*Task prompt*: Transcribe exactly the span of lines that begins the records and ends with the line holding "Opinion (70, 46)", both boundary lines included.

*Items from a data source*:
★ ★ ★ ★ ★ ★ ★

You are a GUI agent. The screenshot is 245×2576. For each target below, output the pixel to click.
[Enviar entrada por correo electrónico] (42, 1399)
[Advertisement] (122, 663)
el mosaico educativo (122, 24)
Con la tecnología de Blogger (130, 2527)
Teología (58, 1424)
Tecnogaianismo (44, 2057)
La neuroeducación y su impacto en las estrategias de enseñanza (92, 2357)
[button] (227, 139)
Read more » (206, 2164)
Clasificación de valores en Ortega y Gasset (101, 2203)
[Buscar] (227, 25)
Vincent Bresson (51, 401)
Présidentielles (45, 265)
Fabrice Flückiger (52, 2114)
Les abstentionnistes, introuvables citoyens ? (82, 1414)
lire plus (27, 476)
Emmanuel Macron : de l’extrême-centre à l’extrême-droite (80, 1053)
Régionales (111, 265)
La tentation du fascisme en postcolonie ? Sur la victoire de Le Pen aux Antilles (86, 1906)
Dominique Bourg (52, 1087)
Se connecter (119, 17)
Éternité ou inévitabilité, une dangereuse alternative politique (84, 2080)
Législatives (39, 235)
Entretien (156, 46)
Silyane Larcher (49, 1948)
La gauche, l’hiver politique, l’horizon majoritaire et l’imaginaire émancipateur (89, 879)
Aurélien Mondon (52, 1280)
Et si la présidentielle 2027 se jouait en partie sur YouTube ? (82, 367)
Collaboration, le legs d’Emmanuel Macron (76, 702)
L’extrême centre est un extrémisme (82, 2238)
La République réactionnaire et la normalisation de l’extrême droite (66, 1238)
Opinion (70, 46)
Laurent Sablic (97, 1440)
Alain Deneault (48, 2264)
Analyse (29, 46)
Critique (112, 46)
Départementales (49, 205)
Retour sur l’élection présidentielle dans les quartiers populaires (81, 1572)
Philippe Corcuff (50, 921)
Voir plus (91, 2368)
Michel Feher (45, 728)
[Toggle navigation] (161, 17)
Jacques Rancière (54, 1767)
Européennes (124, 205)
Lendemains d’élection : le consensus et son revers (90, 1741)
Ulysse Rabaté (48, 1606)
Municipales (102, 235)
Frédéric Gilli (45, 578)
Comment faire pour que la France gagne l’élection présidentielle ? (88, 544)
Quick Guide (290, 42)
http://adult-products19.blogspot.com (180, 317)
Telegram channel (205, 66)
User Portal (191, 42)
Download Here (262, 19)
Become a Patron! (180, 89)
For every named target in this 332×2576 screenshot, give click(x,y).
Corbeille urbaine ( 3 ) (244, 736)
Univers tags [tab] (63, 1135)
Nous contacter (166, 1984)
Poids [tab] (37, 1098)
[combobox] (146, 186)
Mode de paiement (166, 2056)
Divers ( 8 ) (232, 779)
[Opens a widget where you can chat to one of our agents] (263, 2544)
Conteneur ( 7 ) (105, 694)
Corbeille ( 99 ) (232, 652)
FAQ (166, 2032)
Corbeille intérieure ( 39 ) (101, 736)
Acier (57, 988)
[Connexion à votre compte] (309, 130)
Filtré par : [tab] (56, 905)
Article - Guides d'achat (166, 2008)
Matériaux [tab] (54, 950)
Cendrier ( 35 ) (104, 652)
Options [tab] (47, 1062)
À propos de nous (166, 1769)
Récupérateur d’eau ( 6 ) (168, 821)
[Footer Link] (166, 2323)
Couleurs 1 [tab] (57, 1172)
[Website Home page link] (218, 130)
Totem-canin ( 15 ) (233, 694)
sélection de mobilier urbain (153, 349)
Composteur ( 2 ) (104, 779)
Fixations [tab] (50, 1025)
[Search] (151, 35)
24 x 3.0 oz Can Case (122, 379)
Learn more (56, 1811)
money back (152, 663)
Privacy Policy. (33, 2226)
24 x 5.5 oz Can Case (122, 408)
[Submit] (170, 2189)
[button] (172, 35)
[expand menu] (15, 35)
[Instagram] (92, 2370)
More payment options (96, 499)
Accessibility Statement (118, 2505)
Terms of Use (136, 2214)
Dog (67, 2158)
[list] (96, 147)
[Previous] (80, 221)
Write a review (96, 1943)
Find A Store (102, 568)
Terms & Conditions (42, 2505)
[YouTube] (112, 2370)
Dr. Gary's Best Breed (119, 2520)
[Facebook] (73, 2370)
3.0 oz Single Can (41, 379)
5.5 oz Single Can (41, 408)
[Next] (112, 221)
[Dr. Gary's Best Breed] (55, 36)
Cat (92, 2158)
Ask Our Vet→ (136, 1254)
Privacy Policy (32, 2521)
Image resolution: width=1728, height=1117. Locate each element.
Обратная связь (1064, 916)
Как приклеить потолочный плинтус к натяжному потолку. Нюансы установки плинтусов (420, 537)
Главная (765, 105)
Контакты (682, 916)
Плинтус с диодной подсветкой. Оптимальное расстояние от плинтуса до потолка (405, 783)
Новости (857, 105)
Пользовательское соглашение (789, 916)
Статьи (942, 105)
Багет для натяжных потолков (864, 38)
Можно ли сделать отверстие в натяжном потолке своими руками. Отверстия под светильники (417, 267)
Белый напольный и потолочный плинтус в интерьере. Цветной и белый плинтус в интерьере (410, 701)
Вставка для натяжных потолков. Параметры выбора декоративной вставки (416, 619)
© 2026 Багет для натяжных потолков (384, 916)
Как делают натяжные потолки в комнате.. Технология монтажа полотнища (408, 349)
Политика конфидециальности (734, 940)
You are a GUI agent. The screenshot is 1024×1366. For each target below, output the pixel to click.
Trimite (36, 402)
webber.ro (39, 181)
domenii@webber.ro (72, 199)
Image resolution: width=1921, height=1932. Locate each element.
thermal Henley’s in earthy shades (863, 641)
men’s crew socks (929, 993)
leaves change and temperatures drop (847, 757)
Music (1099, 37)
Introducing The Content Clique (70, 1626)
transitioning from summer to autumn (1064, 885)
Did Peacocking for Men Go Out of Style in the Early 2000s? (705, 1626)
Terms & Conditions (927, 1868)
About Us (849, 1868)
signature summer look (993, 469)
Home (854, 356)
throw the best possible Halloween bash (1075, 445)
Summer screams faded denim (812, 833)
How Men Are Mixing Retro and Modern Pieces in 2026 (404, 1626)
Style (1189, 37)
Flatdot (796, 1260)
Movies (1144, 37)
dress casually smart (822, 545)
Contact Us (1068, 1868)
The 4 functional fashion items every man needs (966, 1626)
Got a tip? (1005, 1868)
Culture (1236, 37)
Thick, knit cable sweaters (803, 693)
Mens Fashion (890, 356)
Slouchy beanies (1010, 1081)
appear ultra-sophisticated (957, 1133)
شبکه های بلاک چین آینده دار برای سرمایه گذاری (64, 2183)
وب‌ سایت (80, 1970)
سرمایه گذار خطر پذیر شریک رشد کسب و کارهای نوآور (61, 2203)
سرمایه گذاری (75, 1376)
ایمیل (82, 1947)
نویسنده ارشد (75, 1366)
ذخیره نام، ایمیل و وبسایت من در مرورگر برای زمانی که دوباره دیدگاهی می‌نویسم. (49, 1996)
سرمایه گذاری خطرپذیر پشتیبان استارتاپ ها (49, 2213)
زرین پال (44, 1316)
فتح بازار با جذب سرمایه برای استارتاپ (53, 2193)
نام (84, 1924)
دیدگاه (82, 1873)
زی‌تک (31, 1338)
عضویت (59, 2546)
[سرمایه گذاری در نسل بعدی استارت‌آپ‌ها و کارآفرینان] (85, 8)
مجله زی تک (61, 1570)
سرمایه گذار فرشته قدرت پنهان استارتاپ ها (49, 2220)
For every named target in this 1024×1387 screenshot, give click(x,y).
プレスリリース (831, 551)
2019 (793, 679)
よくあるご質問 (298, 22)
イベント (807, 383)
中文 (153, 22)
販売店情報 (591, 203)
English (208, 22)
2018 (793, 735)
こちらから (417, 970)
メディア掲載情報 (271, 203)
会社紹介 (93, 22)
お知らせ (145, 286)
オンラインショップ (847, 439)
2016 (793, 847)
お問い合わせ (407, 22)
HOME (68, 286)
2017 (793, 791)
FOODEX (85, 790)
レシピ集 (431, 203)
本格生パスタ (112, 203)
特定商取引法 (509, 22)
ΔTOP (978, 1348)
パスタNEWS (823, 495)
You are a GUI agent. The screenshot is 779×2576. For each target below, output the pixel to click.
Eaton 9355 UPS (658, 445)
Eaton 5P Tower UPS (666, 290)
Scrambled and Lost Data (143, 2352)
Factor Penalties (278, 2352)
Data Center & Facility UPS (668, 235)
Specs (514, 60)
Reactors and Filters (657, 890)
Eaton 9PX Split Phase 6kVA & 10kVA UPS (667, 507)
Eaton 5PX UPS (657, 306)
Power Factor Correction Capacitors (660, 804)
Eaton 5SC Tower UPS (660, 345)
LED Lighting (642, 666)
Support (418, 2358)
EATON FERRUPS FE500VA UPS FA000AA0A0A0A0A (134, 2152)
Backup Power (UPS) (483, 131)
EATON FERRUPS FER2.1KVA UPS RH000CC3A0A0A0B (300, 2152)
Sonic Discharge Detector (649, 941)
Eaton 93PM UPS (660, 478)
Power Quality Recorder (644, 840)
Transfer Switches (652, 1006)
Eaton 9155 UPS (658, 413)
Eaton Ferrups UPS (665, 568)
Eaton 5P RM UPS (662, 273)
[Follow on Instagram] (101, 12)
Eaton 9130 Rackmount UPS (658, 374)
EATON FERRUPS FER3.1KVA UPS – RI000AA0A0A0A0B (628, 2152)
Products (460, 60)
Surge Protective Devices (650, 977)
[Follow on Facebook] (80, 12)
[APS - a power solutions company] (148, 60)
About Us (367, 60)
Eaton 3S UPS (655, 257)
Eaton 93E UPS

★ ★ ★ ★ ★ ★ ★

*Response to the exercise*:
You are a GUI agent. The screenshot is 245×2576. For each target below, output the pixel to click.
[Enviar entrada por correo electrónico] (42, 1399)
[Advertisement] (122, 663)
el mosaico educativo (122, 24)
Con la tecnología de Blogger (130, 2527)
Teología (58, 1424)
Tecnogaianismo (44, 2057)
La neuroeducación y su impacto en las estrategias de enseñanza (92, 2357)
[button] (227, 139)
Read more » (206, 2164)
Clasificación de valores en Ortega y Gasset (101, 2203)
[Buscar] (227, 25)
Vincent Bresson (51, 401)
Présidentielles (45, 265)
Fabrice Flückiger (52, 2114)
Les abstentionnistes, introuvables citoyens ? (82, 1414)
lire plus (27, 476)
Emmanuel Macron : de l’extrême-centre à l’extrême-droite (80, 1053)
Régionales (111, 265)
La tentation du fascisme en postcolonie ? Sur la victoire de Le Pen aux Antilles (86, 1906)
Dominique Bourg (52, 1087)
Se connecter (119, 17)
Éternité ou inévitabilité, une dangereuse alternative politique (84, 2080)
Législatives (39, 235)
Entretien (156, 46)
Silyane Larcher (49, 1948)
La gauche, l’hiver politique, l’horizon majoritaire et l’imaginaire émancipateur (89, 879)
Aurélien Mondon (52, 1280)
Et si la présidentielle 2027 se jouait en partie sur YouTube ? (82, 367)
Collaboration, le legs d’Emmanuel Macron (76, 702)
L’extrême centre est un extrémisme (82, 2238)
La République réactionnaire et la normalisation de l’extrême droite (66, 1238)
Opinion (70, 46)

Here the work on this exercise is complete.